| Stored dataset items |
----

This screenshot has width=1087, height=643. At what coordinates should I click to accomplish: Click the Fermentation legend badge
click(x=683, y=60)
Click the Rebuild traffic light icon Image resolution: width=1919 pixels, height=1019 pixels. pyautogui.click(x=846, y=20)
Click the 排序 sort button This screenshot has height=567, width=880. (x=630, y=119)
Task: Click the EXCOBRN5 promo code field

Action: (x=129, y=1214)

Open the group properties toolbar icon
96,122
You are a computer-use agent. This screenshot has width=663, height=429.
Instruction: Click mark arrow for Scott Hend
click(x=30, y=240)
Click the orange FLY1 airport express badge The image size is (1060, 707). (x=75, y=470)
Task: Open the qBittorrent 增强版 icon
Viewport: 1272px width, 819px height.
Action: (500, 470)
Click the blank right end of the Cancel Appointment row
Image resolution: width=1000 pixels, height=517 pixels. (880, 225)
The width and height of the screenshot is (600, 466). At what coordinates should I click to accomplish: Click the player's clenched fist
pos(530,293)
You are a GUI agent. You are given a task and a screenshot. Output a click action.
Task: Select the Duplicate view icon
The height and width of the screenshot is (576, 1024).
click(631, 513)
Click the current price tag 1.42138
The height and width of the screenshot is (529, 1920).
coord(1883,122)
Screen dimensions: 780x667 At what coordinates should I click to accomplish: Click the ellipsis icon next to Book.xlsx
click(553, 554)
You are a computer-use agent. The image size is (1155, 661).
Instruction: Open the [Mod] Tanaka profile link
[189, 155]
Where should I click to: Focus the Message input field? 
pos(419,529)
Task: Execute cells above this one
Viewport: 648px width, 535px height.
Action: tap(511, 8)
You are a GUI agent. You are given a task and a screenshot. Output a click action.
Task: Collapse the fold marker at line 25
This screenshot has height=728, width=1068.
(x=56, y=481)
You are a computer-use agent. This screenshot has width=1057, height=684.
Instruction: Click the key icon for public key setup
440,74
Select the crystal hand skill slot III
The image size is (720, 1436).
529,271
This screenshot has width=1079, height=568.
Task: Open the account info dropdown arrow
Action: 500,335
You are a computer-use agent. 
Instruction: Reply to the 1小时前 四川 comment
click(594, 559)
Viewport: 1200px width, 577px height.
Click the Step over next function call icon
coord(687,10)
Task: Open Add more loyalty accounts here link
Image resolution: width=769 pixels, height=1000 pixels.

----

| Exercise goal |
Would you please repeat all the entries exactly as written?

| Result for this task |
This screenshot has width=1087, height=643. At what coordinates should I click to accomplish: Click the Fermentation legend badge
click(x=683, y=60)
Click the Rebuild traffic light icon Image resolution: width=1919 pixels, height=1019 pixels. pyautogui.click(x=846, y=20)
Click the 排序 sort button This screenshot has height=567, width=880. (x=630, y=119)
Task: Click the EXCOBRN5 promo code field

Action: (x=129, y=1214)

Open the group properties toolbar icon
96,122
You are a computer-use agent. This screenshot has width=663, height=429.
Instruction: Click mark arrow for Scott Hend
click(x=30, y=240)
Click the orange FLY1 airport express badge The image size is (1060, 707). (x=75, y=470)
Task: Open the qBittorrent 增强版 icon
Viewport: 1272px width, 819px height.
Action: (500, 470)
Click the blank right end of the Cancel Appointment row
Image resolution: width=1000 pixels, height=517 pixels. (880, 225)
The width and height of the screenshot is (600, 466). At what coordinates should I click to accomplish: Click the player's clenched fist
pos(530,293)
You are a GUI agent. You are given a task and a screenshot. Output a click action.
Task: Select the Duplicate view icon
The height and width of the screenshot is (576, 1024).
click(631, 513)
Click the current price tag 1.42138
The height and width of the screenshot is (529, 1920).
coord(1883,122)
Screen dimensions: 780x667 At what coordinates should I click to accomplish: Click the ellipsis icon next to Book.xlsx
click(553, 554)
You are a computer-use agent. The image size is (1155, 661).
Instruction: Open the [Mod] Tanaka profile link
[189, 155]
Where should I click to: Focus the Message input field? 
pos(419,529)
Task: Execute cells above this one
Viewport: 648px width, 535px height.
Action: tap(511, 8)
You are a GUI agent. You are given a task and a screenshot. Output a click action.
Task: Collapse the fold marker at line 25
This screenshot has height=728, width=1068.
(x=56, y=481)
You are a computer-use agent. This screenshot has width=1057, height=684.
Instruction: Click the key icon for public key setup
440,74
Select the crystal hand skill slot III
The image size is (720, 1436).
529,271
This screenshot has width=1079, height=568.
Task: Open the account info dropdown arrow
Action: 500,335
You are a computer-use agent. 
Instruction: Reply to the 1小时前 四川 comment
click(594, 559)
Viewport: 1200px width, 577px height.
Click the Step over next function call icon
coord(687,10)
Task: Open Add more loyalty accounts here link
Image resolution: width=769 pixels, height=1000 pixels.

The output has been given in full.